Excerpts from a dataset:
*-*-*

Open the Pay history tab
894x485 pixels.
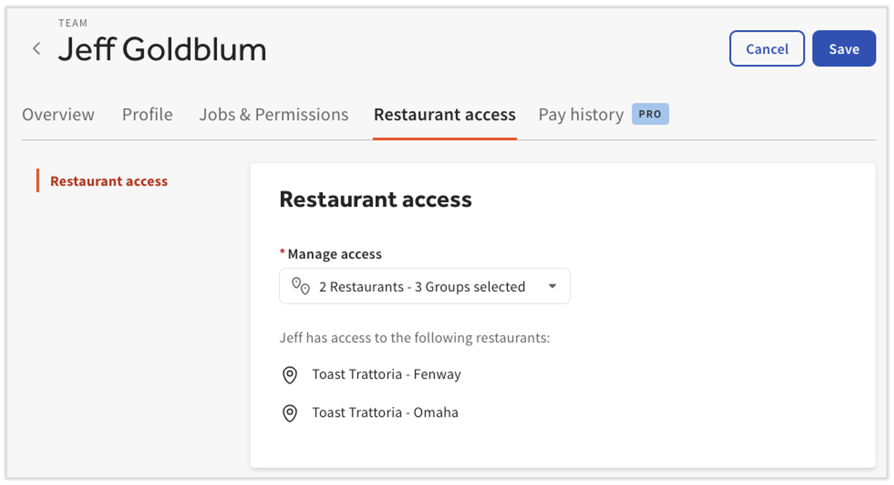click(580, 114)
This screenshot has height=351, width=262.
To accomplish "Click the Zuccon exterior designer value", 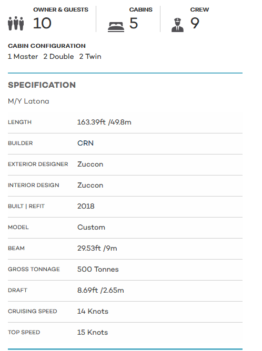I will coord(90,164).
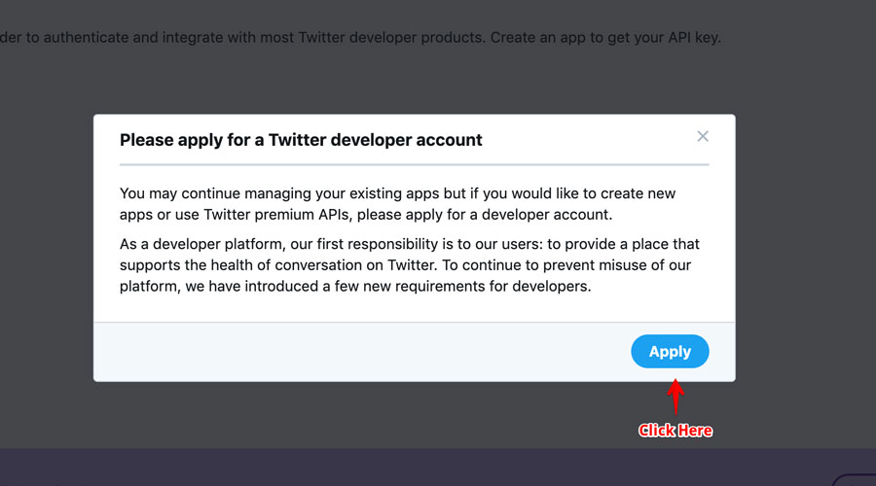Click the 'Create an app to get your API key' text

pyautogui.click(x=605, y=37)
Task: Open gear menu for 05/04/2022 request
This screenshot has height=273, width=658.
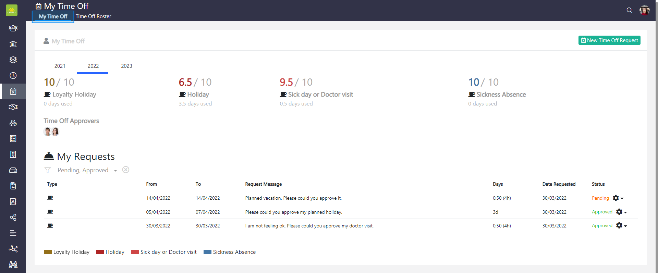Action: (x=621, y=212)
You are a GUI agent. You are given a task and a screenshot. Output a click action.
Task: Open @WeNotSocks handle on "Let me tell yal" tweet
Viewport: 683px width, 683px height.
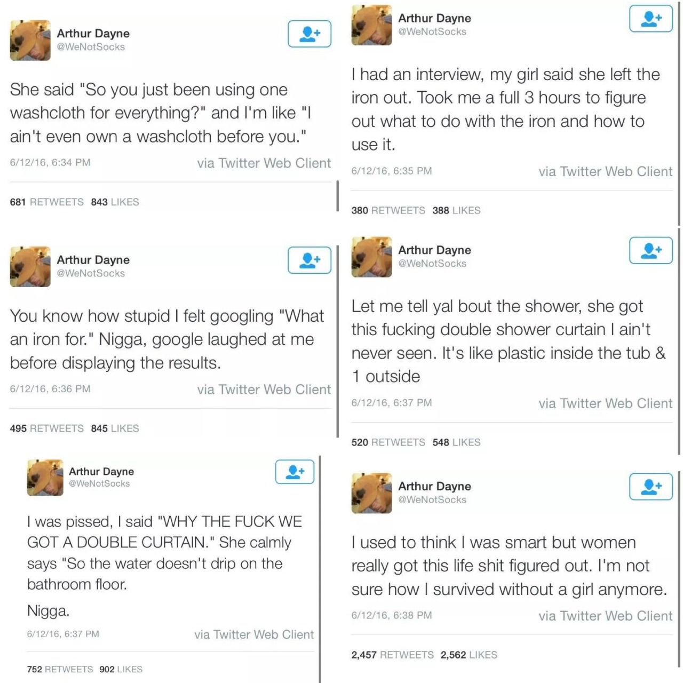tap(432, 264)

*-*-*

**WHAT YOU WILL DO**
Going through the records above, state how many lines include the word "Open", and give no other text.

**ANSWER AREA**
3